··· Supplied data

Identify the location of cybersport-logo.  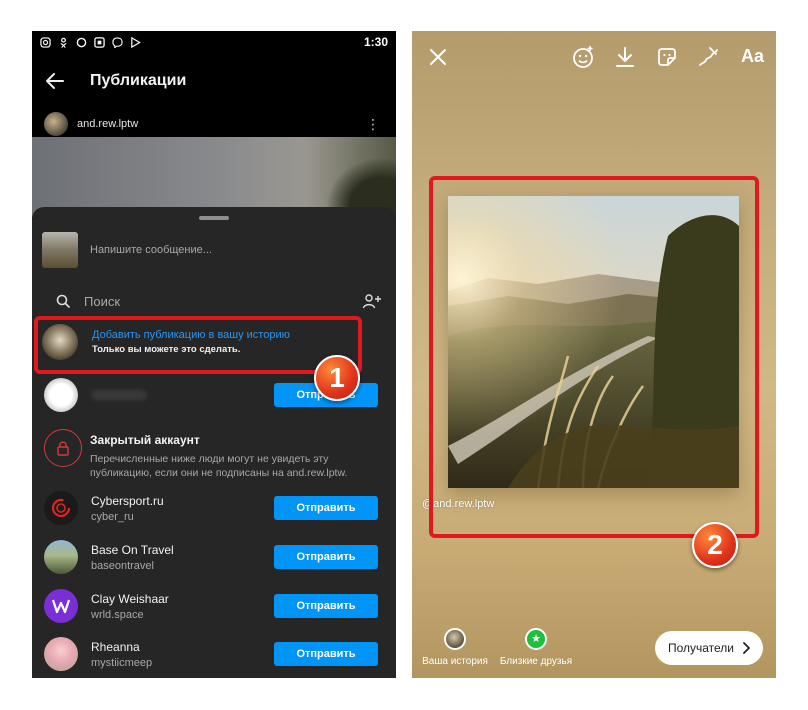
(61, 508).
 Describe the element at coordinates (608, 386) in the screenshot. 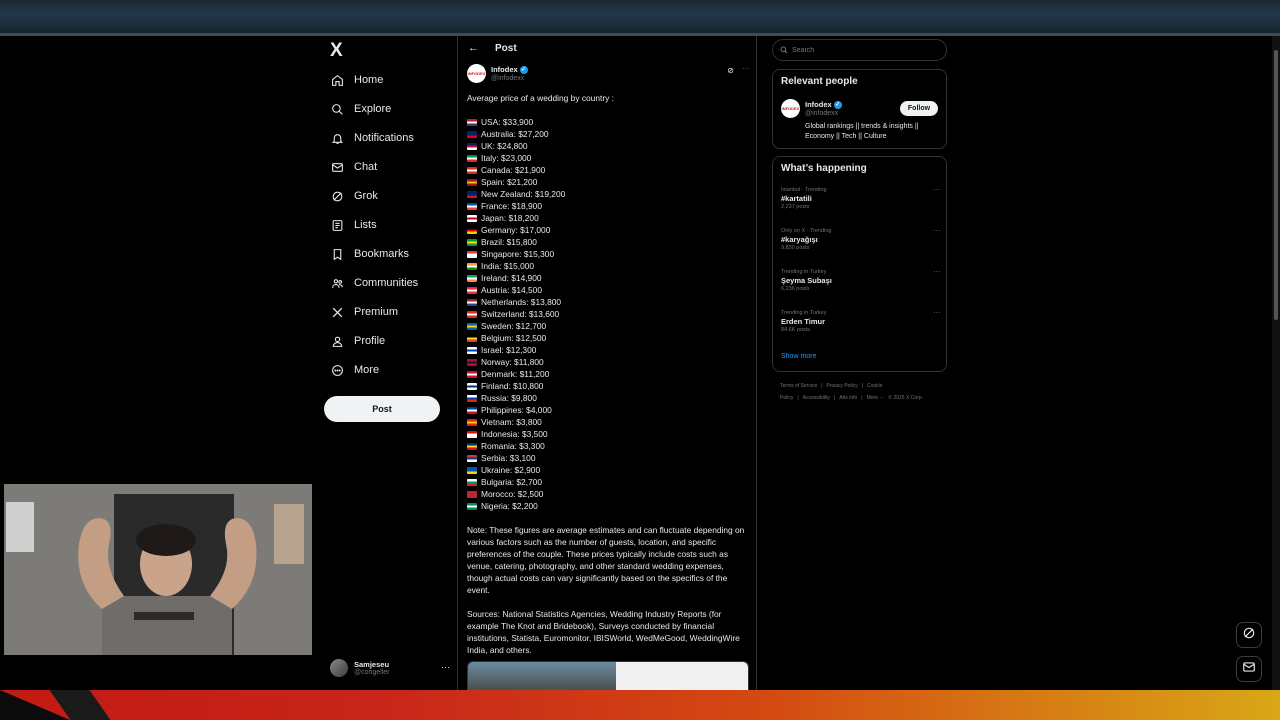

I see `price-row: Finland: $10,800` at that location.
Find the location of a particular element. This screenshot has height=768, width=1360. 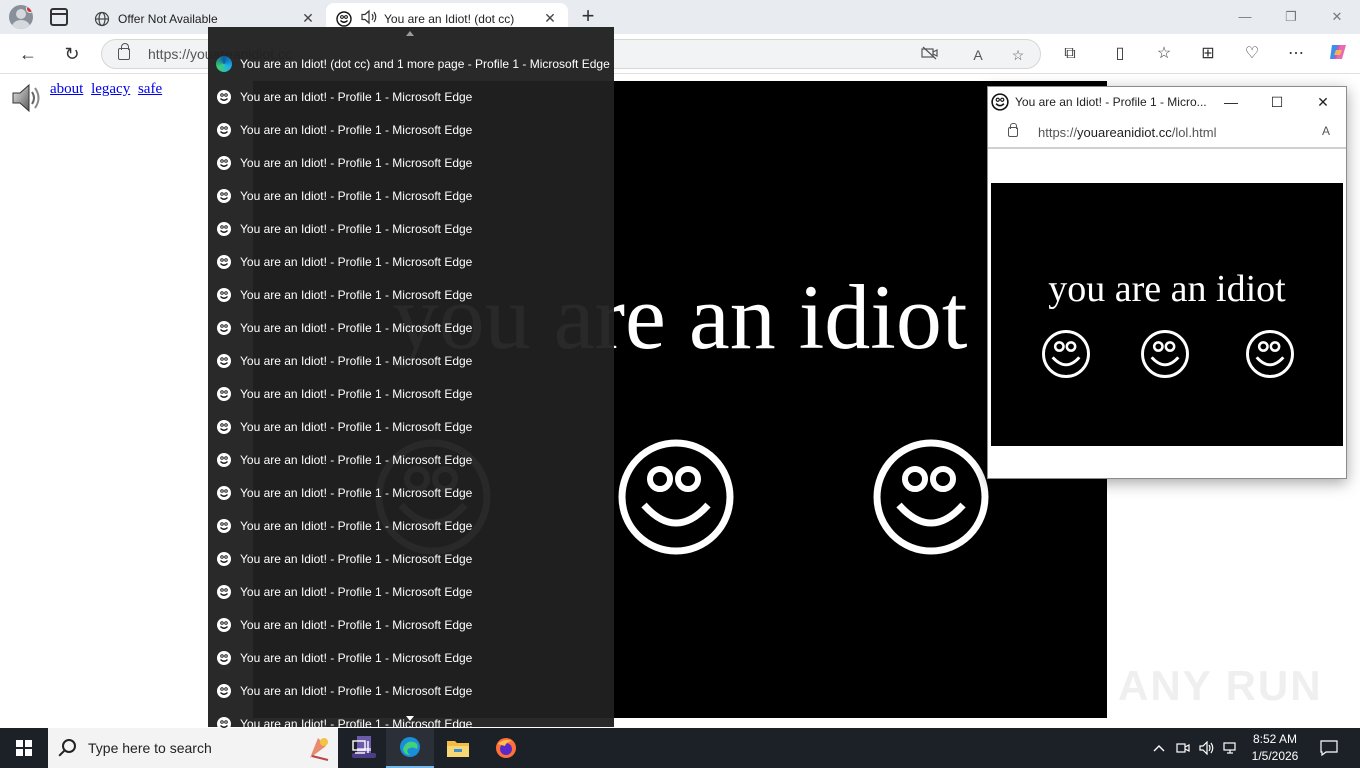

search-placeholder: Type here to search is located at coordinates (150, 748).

······

**Your goal:**
Rewrite all of the records above with "screenshot" swapped for "screen capture" wherever it occurs, keeping everything else the same and leaving out the pictures.

**Answer:**
Identify the location of cybersport-logo.  
(61, 508).
 Describe the element at coordinates (608, 386) in the screen capture. 

I see `price-row: Finland: $10,800` at that location.
Find the location of a particular element. This screen capture has height=768, width=1360. 

search-placeholder: Type here to search is located at coordinates (150, 748).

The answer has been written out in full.